I tried for three weeks. Three weeks of cracked nipples, a baby who couldn't latch, a lactation consultant who came twice and left me more confused, and a level of guilt so disproportionate to the actual situation that I can only see it clearly now, two years later.
I stopped. I moved to formula. My daughter thrived. I cried about it for longer than I'd like to admit.
This article isn't about whether you should breastfeed. It's about the gap between what we're told breastfeeding will be and what it actually is - and why so many women feel like they failed at something that was never straightforwardly in their control.
The gap between natural and instinctive
Breastfeeding is natural. It is not, for most women, instinctive. There is a significant difference. Natural means the body is built for it. Instinctive would mean it happens automatically, without learning, without pain, without a steep and sometimes brutal curve. It doesn't - not for most people. Both you and your baby are learning a physical skill from scratch, at the same time, while you are sleep deprived and hormonally wrecked and she has never eaten before in her life.
The first two weeks are often the hardest.

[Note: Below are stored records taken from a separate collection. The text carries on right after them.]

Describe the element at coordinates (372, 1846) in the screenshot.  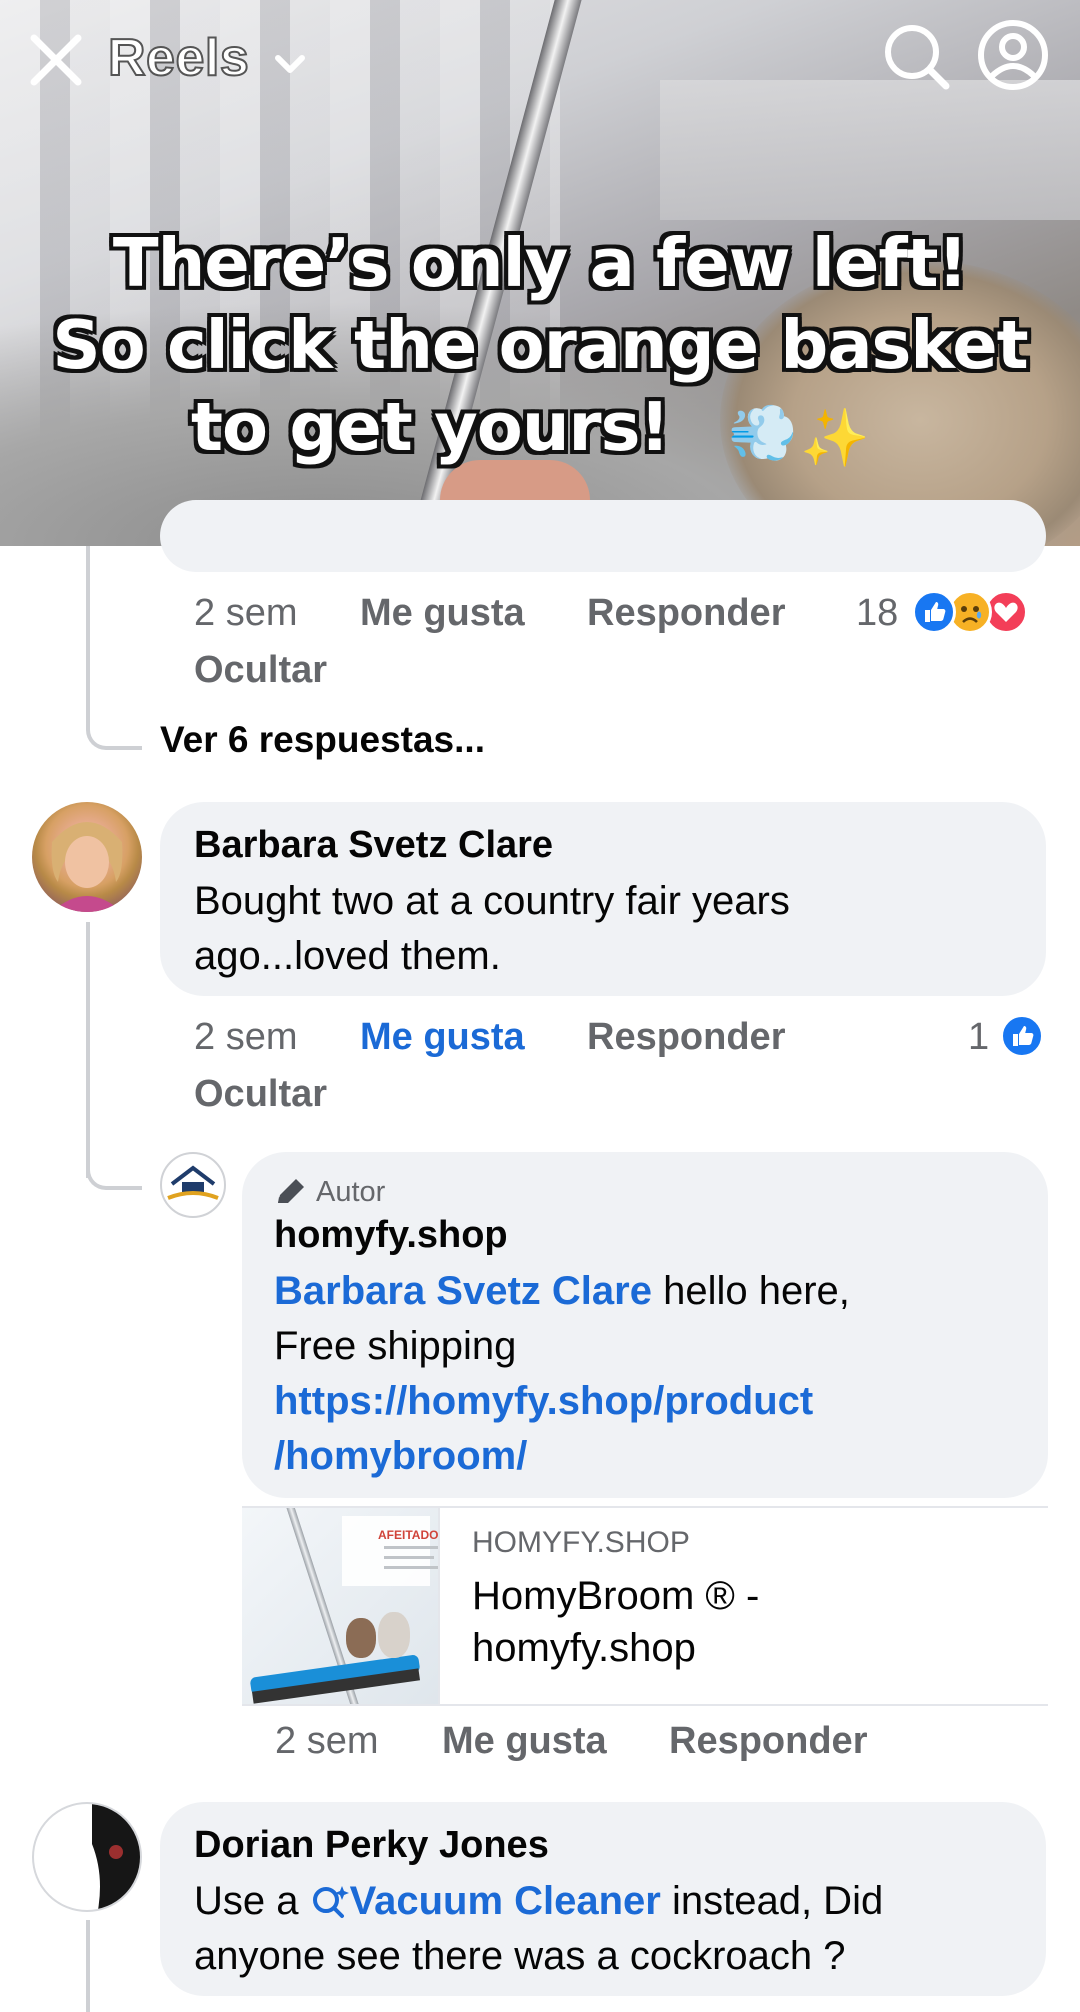
I see `comment-author-name: Dorian Perky Jones` at that location.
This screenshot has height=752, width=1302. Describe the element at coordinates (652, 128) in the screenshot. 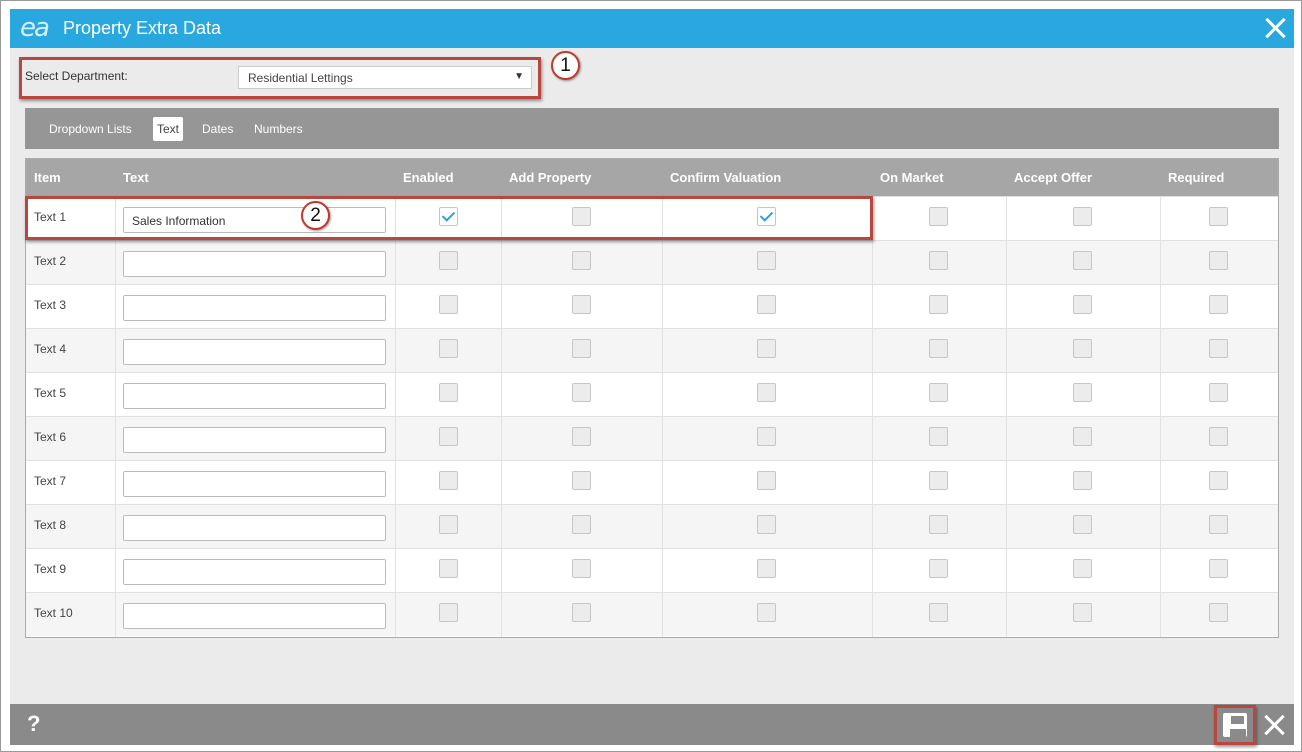

I see `tab-bar: Dropdown Lists Text Dates Numbers` at that location.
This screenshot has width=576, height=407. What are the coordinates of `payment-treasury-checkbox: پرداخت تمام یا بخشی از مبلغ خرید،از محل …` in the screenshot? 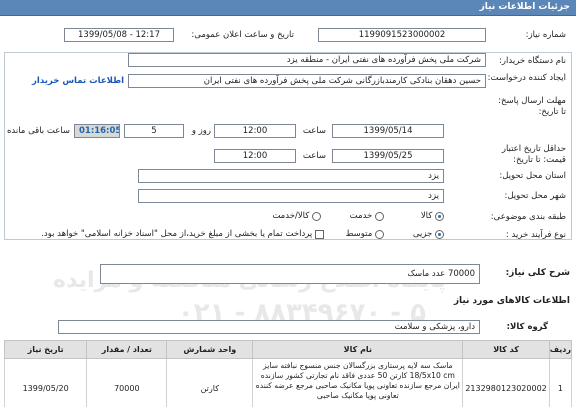 It's located at (182, 234).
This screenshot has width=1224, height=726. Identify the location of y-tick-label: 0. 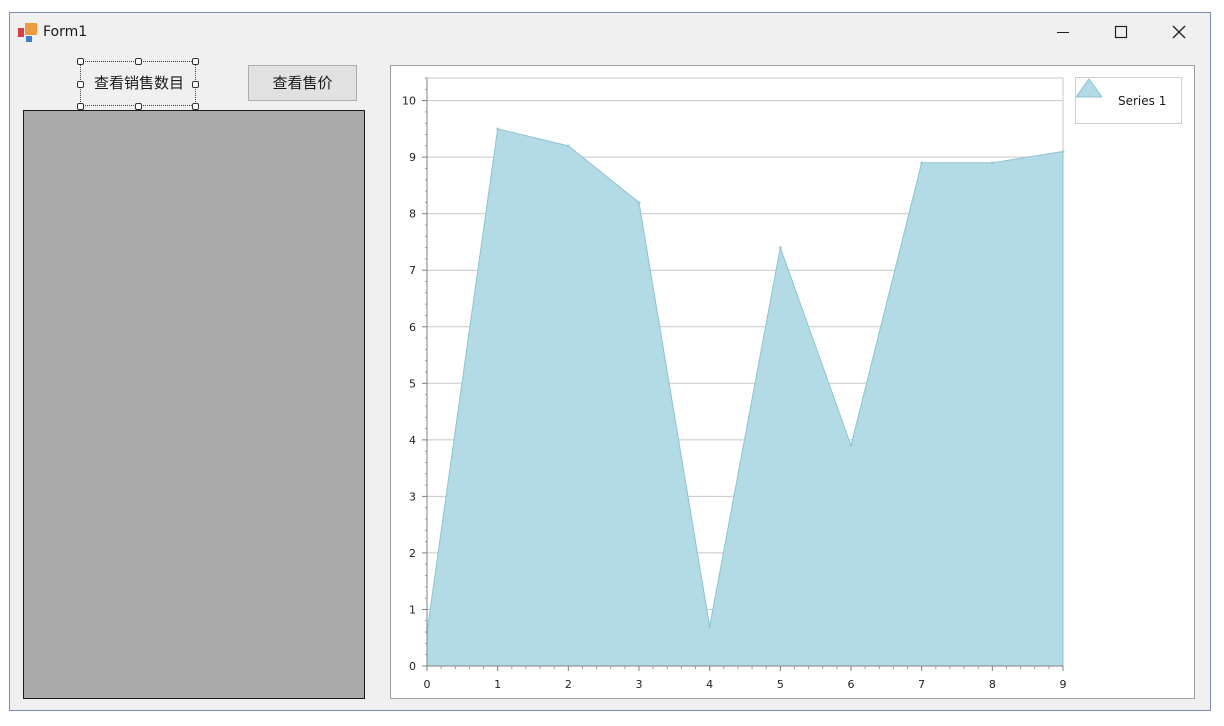
(412, 666).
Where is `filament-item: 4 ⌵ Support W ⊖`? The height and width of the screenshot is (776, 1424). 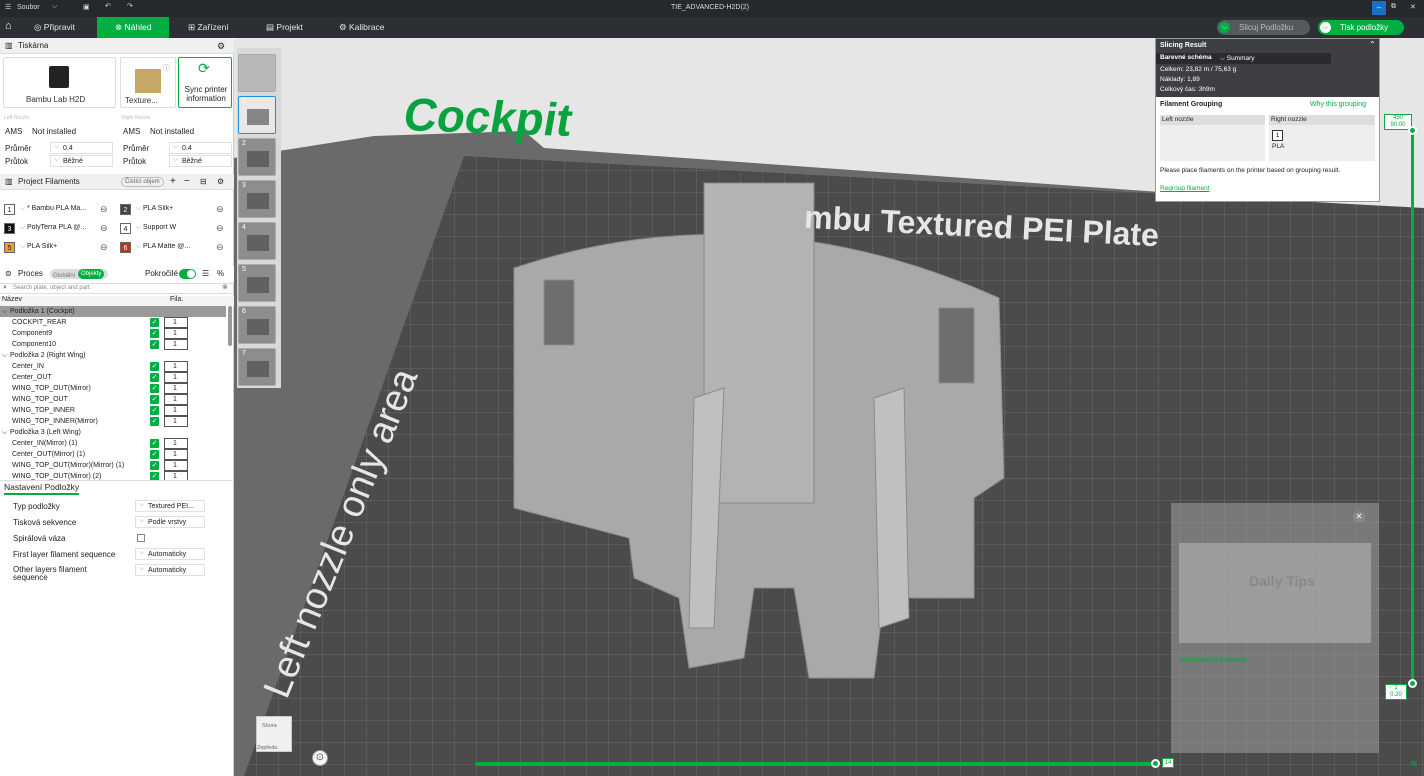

Nipples that have never been used in this way need to adjust. Milk supply takes days to establish. Babies need to learn to latch deeply enough to feed efficiently. None of this is a reflection of your body failing. It's just the learning curve nobody adequately describes.
What actually makes it harder
- Tongue tie - often missed at the initial check, causes shallow latch and significant nipple damage
- Inverted or flat nipples - make it harder for a baby to get a deep latch without support
- Low supply - real, though less common than feared, and often confused with normal newborn feeding patterns
- Oversupply and fast letdown - the other end of the spectrum, which causes its own problems
- Previous breast surgery - can affect supply and sensation
- A baby who is jaundiced, premature, or has low muscle tone - all affect feeding ability
The guilt is disproportionate to the stakes
Fed babies thrive. The research on breastfeeding benefits is real but frequently overstated in the way it's communicated to new mothers - presented as though formula is harm rather than simply an alternative. The benefits are modest for most outcomes in high-income countries with clean water and good formula. The mental health cost of struggling through something that isn't working - for both of you - is real and rarely factored in.
You are not giving your baby a lesser start. You are feeding them.
If you want to keep trying
Get a different lactation consultant if the first one didn't help. Ask your hospital about a breastfeeding clinic. Get your baby checked for tongue tie by someone who specialises in it - not just a quick look at the 24-hour check. Call the Australian Breastfeeding Association helpline (1800 686 268) - they're available around the clock and genuinely helpful.
Support, information, and time fix many breastfeeding problems. You don't have to give up if you don't want to. But you also don't have to keep going if it isn't working.
If you've already stopped
You made a decision under enormous pressure with the information and capacity you had at the time. That is the definition of good parenting. Your baby needed feeding. You fed them. That's the whole story.